Jatinangor, Sumedang – Sebuah amanah berat diemban oleh para lulusan Institut Pemerintahan Dalam Negeri (IPDN) angkatan XXXIII. Presiden Prabowo Subianto, dalam pidatonya yang penuh penekanan di Lapangan Parade Kampus IPDN Jatinangor pada Rabu (29/7/2026), menegaskan bahwa mereka adalah garda terdepan pelayan rakyat. Internationalmedia.co.id – News mencatat, pesan utama yang disampaikan adalah tuntutan untuk menjadi abdi negara yang mengayomi, bukan mempersulit.
Dengan nada lugas, Prabowo mengingatkan bahwa tugas utama mereka adalah melayani, melindungi, dan mengayomi seluruh lapisan masyarakat Indonesia. "Rakyat kita tidak membutuhkan birokrasi yang berbelit-belit. Rakyat kita tidak perlu pemimpin-pemimpin yang tidak bekerja dengan sebaik-baiknya," ujar Prabowo, menggarisbawahi ekspektasi tinggi terhadap kinerja aparatur negara.

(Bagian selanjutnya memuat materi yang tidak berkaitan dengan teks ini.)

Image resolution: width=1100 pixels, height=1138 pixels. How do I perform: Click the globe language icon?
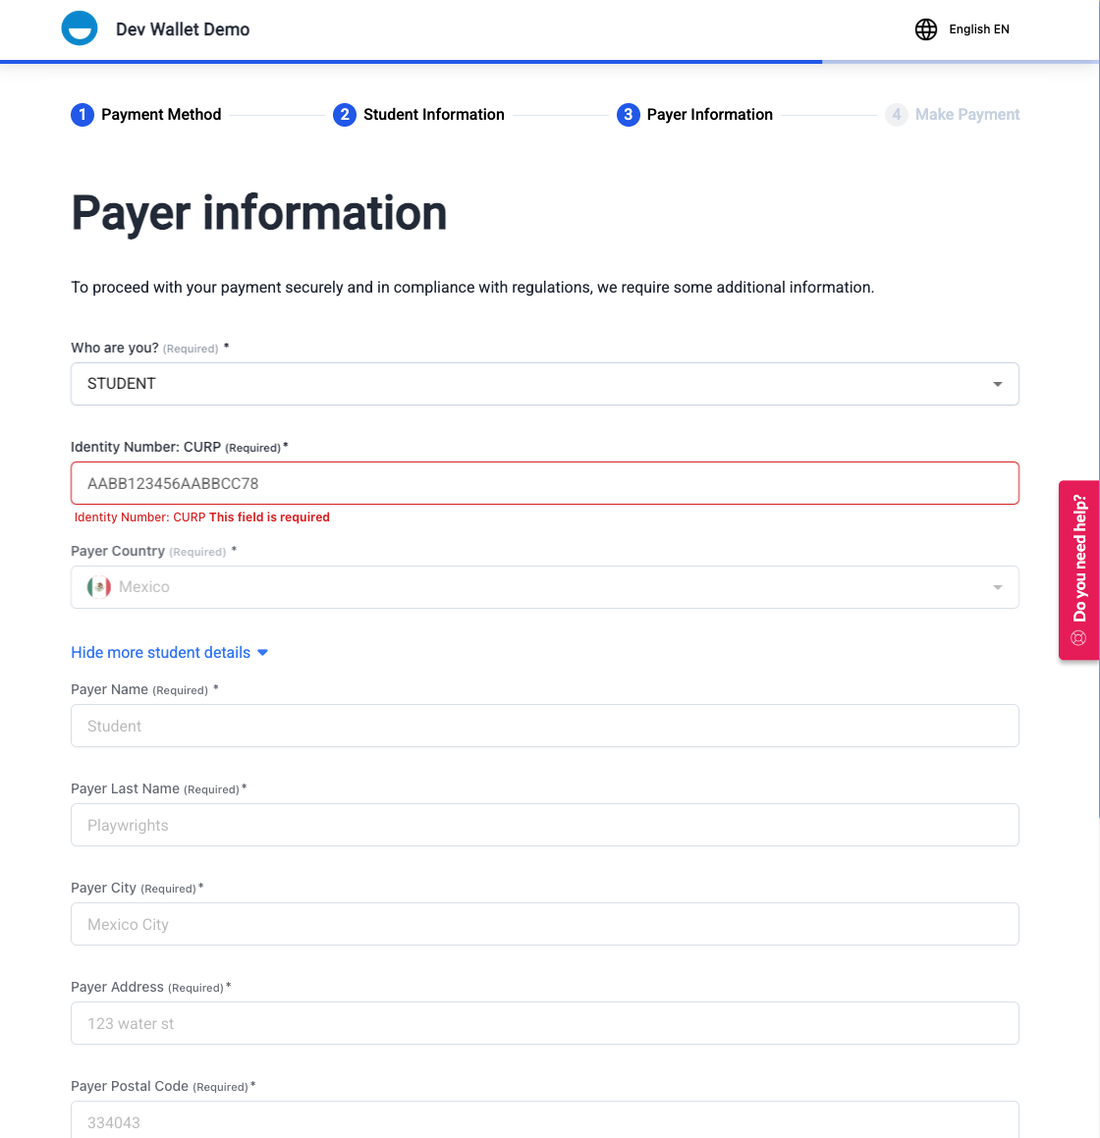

Lebih lanjut, Kepala Negara memaparkan kriteria aparatur yang sangat dinantikan oleh publik. "Rakyat membutuhkan, bahkan rakyat menuntut aparatur yang bekerja jujur, disiplin, bersih, tidak korupsi, berani mengambil keputusan, dan selalu hadir ketika rakyat membutuhkan," tegasnya. Penekanan juga diberikan pada pentingnya mengutamakan kepentingan rakyat di atas kepentingan pribadi atau golongan, sebuah prinsip fundamental dalam pelayanan publik.
Prabowo tak lupa mengingatkan para pamong praja muda akan tanggung jawab besar yang mereka pikul sebagai representasi negara. "Di mana pun Saudara bertugas, ingat, Saudara adalah wajah dan lambang negara," ujarnya. Ia menjelaskan bahwa setiap sikap, perilaku, dan keputusan yang diambil seorang aparatur akan menjadi cerminan bagi masyarakat tentang kehadiran, ketertiban, kebanggaan, dan kehormatan negara. Ini adalah tolok ukur apakah negara peduli dan layak dipercaya.
Beratnya tugas ini, menurut Prabowo, terletak pada fakta bahwa kepercayaan publik terhadap negara sangat bergantung pada kualitas pelayanan yang mereka berikan. Jika aparatur bekerja dengan baik, kecintaan dan keyakinan masyarakat terhadap negara akan semakin menguat. Namun, "kalau Saudara mengecewakan rakyat, yang rusak bukan hanya nama Saudara, melainkan yang rusak adalah kepercayaan rakyat kepada negara," pungkasnya, memberikan peringatan keras akan dampak jangka panjang dari kinerja yang buruk.